• **Exercise task**: Can you offset every click coordinate in the answers by 126 for the stretch of rows that opens with the line containing "Mark the data" and closes with the line containing "Tap the 7 tick", and write out only those rows again in full, both end lines and the requests included?

================================

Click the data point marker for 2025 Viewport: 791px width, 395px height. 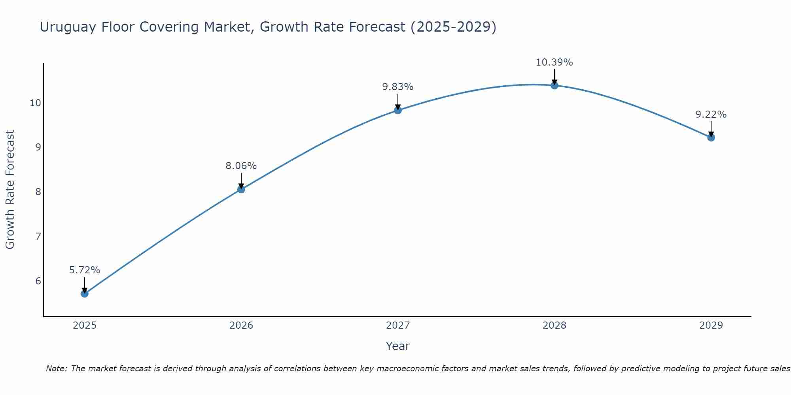click(85, 293)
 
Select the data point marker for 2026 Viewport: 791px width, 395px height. click(241, 189)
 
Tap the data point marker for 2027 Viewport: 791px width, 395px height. click(398, 110)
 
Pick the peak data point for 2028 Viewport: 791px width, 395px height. click(554, 85)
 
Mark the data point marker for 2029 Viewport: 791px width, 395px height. click(711, 137)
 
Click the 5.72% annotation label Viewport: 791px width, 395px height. click(85, 270)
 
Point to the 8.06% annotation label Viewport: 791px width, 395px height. click(241, 166)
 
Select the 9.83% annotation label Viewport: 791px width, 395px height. click(398, 87)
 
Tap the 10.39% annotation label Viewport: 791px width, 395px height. click(554, 62)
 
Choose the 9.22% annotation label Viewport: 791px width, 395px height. click(711, 115)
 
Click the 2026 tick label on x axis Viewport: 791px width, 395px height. click(241, 325)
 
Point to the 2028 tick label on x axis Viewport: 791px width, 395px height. click(554, 325)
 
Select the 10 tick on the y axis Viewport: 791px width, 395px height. click(35, 103)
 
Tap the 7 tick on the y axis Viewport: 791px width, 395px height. click(38, 237)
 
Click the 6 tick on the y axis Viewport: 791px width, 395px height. click(38, 281)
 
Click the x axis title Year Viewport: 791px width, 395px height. click(398, 346)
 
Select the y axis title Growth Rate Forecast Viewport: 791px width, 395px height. click(10, 190)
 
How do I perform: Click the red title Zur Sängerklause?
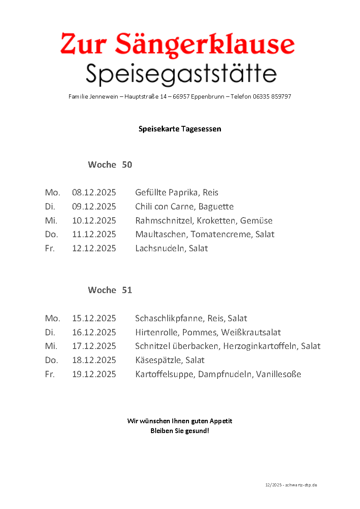[x=177, y=44]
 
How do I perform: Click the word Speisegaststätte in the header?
[x=181, y=74]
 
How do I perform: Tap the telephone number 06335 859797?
[x=272, y=97]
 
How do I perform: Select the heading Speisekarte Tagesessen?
[x=180, y=129]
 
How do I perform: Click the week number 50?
[x=127, y=165]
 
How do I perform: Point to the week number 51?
[x=127, y=290]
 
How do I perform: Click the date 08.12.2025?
[x=94, y=193]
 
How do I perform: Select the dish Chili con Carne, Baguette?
[x=184, y=207]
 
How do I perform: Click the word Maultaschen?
[x=161, y=235]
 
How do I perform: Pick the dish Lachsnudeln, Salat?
[x=171, y=249]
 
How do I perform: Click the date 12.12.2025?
[x=94, y=249]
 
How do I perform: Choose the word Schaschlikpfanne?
[x=169, y=319]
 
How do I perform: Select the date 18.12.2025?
[x=94, y=361]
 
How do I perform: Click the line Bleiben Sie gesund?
[x=180, y=431]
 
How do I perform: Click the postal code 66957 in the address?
[x=181, y=97]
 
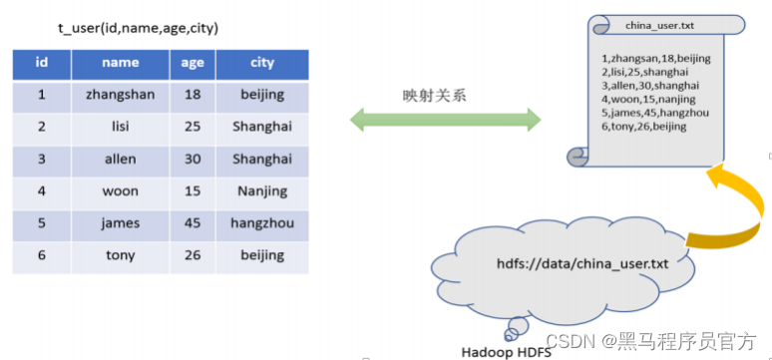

================================

• **Complete response**:
Mark the data point marker for 2029 Viewport: 791px width, 395px height. click(837, 263)
 
Click the 5.72% annotation label Viewport: 791px width, 395px height. click(211, 396)
 
Point to the 8.06% annotation label Viewport: 791px width, 395px height. click(367, 292)
 
Select the 9.83% annotation label Viewport: 791px width, 395px height. click(524, 213)
 
Tap the 10.39% annotation label Viewport: 791px width, 395px height. click(680, 188)
 
Choose the 9.22% annotation label Viewport: 791px width, 395px height. click(837, 241)
 
Click the 2026 tick label on x axis Viewport: 791px width, 395px height. click(367, 451)
 
Point to the 2028 tick label on x axis Viewport: 791px width, 395px height. click(680, 451)
 
Select the 10 tick on the y axis Viewport: 791px width, 395px height. click(161, 229)
 
Tap the 7 tick on the y axis Viewport: 791px width, 395px height. click(164, 363)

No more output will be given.